> [HOW TO COMPLETE THIS TASK]
Repeat each entry in full, exactly.
INFORMATION SHOWN Start Marker
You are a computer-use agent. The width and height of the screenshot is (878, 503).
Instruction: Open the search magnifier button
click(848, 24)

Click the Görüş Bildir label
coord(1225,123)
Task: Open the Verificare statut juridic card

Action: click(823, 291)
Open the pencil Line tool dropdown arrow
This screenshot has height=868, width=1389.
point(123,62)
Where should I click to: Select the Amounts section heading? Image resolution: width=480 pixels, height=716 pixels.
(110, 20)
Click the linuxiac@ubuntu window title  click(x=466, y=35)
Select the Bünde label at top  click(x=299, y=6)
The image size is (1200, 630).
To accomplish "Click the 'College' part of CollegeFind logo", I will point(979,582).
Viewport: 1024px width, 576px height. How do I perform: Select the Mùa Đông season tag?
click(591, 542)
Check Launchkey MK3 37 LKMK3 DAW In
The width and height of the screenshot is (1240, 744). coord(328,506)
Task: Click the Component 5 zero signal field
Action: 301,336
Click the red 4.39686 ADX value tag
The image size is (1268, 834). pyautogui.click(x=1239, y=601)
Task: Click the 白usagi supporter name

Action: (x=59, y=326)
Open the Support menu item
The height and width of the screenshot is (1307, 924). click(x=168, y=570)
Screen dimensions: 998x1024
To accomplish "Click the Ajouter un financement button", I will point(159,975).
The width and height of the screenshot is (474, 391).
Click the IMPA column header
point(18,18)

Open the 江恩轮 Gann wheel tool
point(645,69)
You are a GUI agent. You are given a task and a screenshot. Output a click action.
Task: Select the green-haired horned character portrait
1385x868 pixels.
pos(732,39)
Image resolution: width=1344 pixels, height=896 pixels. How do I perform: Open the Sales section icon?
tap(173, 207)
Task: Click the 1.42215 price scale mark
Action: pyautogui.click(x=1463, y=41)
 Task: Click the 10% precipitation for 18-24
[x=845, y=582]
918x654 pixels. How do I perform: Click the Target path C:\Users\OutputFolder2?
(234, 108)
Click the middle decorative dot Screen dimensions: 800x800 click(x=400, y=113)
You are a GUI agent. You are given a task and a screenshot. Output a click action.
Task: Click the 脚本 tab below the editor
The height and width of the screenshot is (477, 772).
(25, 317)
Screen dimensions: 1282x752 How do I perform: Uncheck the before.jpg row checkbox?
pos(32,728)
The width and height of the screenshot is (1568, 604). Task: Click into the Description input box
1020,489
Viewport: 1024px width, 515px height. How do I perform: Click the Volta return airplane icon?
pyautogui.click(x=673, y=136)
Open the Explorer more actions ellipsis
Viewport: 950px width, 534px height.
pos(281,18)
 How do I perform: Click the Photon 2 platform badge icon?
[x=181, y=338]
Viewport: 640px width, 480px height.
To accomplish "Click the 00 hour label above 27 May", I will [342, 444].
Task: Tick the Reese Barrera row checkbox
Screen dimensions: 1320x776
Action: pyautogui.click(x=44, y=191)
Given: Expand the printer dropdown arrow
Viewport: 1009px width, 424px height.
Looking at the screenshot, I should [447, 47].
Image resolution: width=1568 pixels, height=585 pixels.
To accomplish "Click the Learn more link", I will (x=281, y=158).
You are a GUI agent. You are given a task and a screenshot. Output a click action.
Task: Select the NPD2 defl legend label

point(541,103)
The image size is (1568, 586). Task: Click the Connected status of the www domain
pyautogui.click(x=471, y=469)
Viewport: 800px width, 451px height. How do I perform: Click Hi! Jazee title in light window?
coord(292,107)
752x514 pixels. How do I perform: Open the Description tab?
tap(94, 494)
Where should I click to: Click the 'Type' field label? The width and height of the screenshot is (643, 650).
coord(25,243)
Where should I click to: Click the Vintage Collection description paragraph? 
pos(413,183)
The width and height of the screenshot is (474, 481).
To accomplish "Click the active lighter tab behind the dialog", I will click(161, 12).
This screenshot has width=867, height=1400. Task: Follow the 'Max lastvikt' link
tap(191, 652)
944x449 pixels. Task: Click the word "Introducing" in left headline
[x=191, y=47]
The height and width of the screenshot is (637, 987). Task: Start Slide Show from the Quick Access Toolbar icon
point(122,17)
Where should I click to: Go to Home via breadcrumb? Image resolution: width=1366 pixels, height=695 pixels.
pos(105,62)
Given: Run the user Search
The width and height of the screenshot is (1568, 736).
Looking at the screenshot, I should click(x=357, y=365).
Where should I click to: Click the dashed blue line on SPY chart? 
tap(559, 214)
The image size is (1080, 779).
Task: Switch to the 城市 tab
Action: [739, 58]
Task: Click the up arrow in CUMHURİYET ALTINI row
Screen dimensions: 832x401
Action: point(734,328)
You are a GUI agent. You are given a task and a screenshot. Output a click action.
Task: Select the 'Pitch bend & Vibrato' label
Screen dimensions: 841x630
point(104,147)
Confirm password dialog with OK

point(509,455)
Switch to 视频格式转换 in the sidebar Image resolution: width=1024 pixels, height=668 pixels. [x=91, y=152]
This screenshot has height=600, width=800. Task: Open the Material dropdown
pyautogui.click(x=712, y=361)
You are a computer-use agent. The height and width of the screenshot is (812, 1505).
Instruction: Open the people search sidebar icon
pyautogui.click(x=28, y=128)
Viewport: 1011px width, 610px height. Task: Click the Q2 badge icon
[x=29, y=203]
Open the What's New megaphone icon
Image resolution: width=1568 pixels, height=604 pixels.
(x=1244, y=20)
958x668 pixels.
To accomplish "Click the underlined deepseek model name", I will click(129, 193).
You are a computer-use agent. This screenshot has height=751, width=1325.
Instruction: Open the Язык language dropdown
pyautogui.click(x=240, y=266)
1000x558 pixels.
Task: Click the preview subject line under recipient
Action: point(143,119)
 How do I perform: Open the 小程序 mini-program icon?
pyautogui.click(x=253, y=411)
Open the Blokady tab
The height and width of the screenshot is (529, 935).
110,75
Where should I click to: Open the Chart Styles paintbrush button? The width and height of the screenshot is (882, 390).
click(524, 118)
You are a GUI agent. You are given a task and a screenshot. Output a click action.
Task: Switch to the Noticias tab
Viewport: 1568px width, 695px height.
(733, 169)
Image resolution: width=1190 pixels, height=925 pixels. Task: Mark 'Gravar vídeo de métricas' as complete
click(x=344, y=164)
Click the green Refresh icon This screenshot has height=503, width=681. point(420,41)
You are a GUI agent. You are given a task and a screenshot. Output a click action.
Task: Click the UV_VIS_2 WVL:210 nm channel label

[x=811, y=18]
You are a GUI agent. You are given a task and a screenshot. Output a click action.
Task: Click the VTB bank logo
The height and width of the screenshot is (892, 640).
INFORMATION SHOWN End Marker
> [YOUR SOLUTION]
You are a computer-use agent. The width and height of the screenshot is (878, 503).
Instruction: Open the search magnifier button
click(848, 24)

Click the Görüş Bildir label
coord(1225,123)
Task: Open the Verificare statut juridic card

Action: click(823, 291)
Open the pencil Line tool dropdown arrow
This screenshot has height=868, width=1389.
point(123,62)
Where should I click to: Select the Amounts section heading? Image resolution: width=480 pixels, height=716 pixels.
(110, 20)
Click the linuxiac@ubuntu window title  click(x=466, y=35)
Select the Bünde label at top  click(x=299, y=6)
The image size is (1200, 630).
To accomplish "Click the 'College' part of CollegeFind logo", I will point(979,582).
Viewport: 1024px width, 576px height. How do I perform: Select the Mùa Đông season tag?
click(591, 542)
Check Launchkey MK3 37 LKMK3 DAW In
The width and height of the screenshot is (1240, 744). coord(328,506)
Task: Click the Component 5 zero signal field
Action: 301,336
Click the red 4.39686 ADX value tag
The image size is (1268, 834). pyautogui.click(x=1239, y=601)
Task: Click the 白usagi supporter name

Action: (x=59, y=326)
Open the Support menu item
The height and width of the screenshot is (1307, 924). click(x=168, y=570)
Screen dimensions: 998x1024
To accomplish "Click the Ajouter un financement button", I will point(159,975).
The width and height of the screenshot is (474, 391).
Click the IMPA column header
point(18,18)

Open the 江恩轮 Gann wheel tool
point(645,69)
You are a GUI agent. You are given a task and a screenshot. Output a click action.
Task: Select the green-haired horned character portrait
1385x868 pixels.
pos(732,39)
Image resolution: width=1344 pixels, height=896 pixels. How do I perform: Open the Sales section icon?
tap(173, 207)
Task: Click the 1.42215 price scale mark
Action: pyautogui.click(x=1463, y=41)
 Task: Click the 10% precipitation for 18-24
[x=845, y=582]
918x654 pixels. How do I perform: Click the Target path C:\Users\OutputFolder2?
(234, 108)
Click the middle decorative dot Screen dimensions: 800x800 click(x=400, y=113)
You are a GUI agent. You are given a task and a screenshot. Output a click action.
Task: Click the 脚本 tab below the editor
The height and width of the screenshot is (477, 772).
(25, 317)
Screen dimensions: 1282x752 How do I perform: Uncheck the before.jpg row checkbox?
pos(32,728)
The width and height of the screenshot is (1568, 604). Task: Click into the Description input box
1020,489
Viewport: 1024px width, 515px height. How do I perform: Click the Volta return airplane icon?
pyautogui.click(x=673, y=136)
Open the Explorer more actions ellipsis
Viewport: 950px width, 534px height.
pos(281,18)
 How do I perform: Click the Photon 2 platform badge icon?
[x=181, y=338]
Viewport: 640px width, 480px height.
To accomplish "Click the 00 hour label above 27 May", I will [342, 444].
Task: Tick the Reese Barrera row checkbox
Screen dimensions: 1320x776
Action: pyautogui.click(x=44, y=191)
Given: Expand the printer dropdown arrow
Viewport: 1009px width, 424px height.
Looking at the screenshot, I should [447, 47].
Image resolution: width=1568 pixels, height=585 pixels.
To accomplish "Click the Learn more link", I will (x=281, y=158).
You are a GUI agent. You are given a task and a screenshot. Output a click action.
Task: Select the NPD2 defl legend label

point(541,103)
The image size is (1568, 586). Task: Click the Connected status of the www domain
pyautogui.click(x=471, y=469)
Viewport: 800px width, 451px height. How do I perform: Click Hi! Jazee title in light window?
coord(292,107)
752x514 pixels. How do I perform: Open the Description tab?
tap(94, 494)
Where should I click to: Click the 'Type' field label? The width and height of the screenshot is (643, 650).
coord(25,243)
Where should I click to: Click the Vintage Collection description paragraph? 
pos(413,183)
The width and height of the screenshot is (474, 481).
To accomplish "Click the active lighter tab behind the dialog", I will click(161, 12).
This screenshot has width=867, height=1400. Task: Follow the 'Max lastvikt' link
tap(191, 652)
944x449 pixels. Task: Click the word "Introducing" in left headline
[x=191, y=47]
The height and width of the screenshot is (637, 987). Task: Start Slide Show from the Quick Access Toolbar icon
point(122,17)
Where should I click to: Go to Home via breadcrumb? Image resolution: width=1366 pixels, height=695 pixels.
pos(105,62)
Given: Run the user Search
The width and height of the screenshot is (1568, 736).
Looking at the screenshot, I should click(x=357, y=365).
Where should I click to: Click the dashed blue line on SPY chart? 
tap(559, 214)
The image size is (1080, 779).
Task: Switch to the 城市 tab
Action: [739, 58]
Task: Click the up arrow in CUMHURİYET ALTINI row
Screen dimensions: 832x401
Action: point(734,328)
You are a GUI agent. You are given a task and a screenshot. Output a click action.
Task: Select the 'Pitch bend & Vibrato' label
Screen dimensions: 841x630
point(104,147)
Confirm password dialog with OK

point(509,455)
Switch to 视频格式转换 in the sidebar Image resolution: width=1024 pixels, height=668 pixels. [x=91, y=152]
This screenshot has height=600, width=800. Task: Open the Material dropdown
pyautogui.click(x=712, y=361)
You are a computer-use agent. The height and width of the screenshot is (812, 1505).
Instruction: Open the people search sidebar icon
pyautogui.click(x=28, y=128)
Viewport: 1011px width, 610px height. Task: Click the Q2 badge icon
[x=29, y=203]
Open the What's New megaphone icon
Image resolution: width=1568 pixels, height=604 pixels.
(x=1244, y=20)
958x668 pixels.
To accomplish "Click the underlined deepseek model name", I will click(129, 193).
You are a computer-use agent. This screenshot has height=751, width=1325.
Instruction: Open the Язык language dropdown
pyautogui.click(x=240, y=266)
1000x558 pixels.
Task: Click the preview subject line under recipient
Action: point(143,119)
 How do I perform: Open the 小程序 mini-program icon?
pyautogui.click(x=253, y=411)
Open the Blokady tab
The height and width of the screenshot is (529, 935).
110,75
Where should I click to: Open the Chart Styles paintbrush button? The width and height of the screenshot is (882, 390).
click(524, 118)
You are a GUI agent. You are given a task and a screenshot. Output a click action.
Task: Switch to the Noticias tab
Viewport: 1568px width, 695px height.
(733, 169)
Image resolution: width=1190 pixels, height=925 pixels. Task: Mark 'Gravar vídeo de métricas' as complete
click(x=344, y=164)
Click the green Refresh icon This screenshot has height=503, width=681. point(420,41)
You are a GUI agent. You are given a task and a screenshot. Output a click action.
Task: Click the UV_VIS_2 WVL:210 nm channel label

[x=811, y=18]
You are a GUI agent. You are given a task and a screenshot. Output a click action.
Task: Click the VTB bank logo
The height and width of the screenshot is (892, 640).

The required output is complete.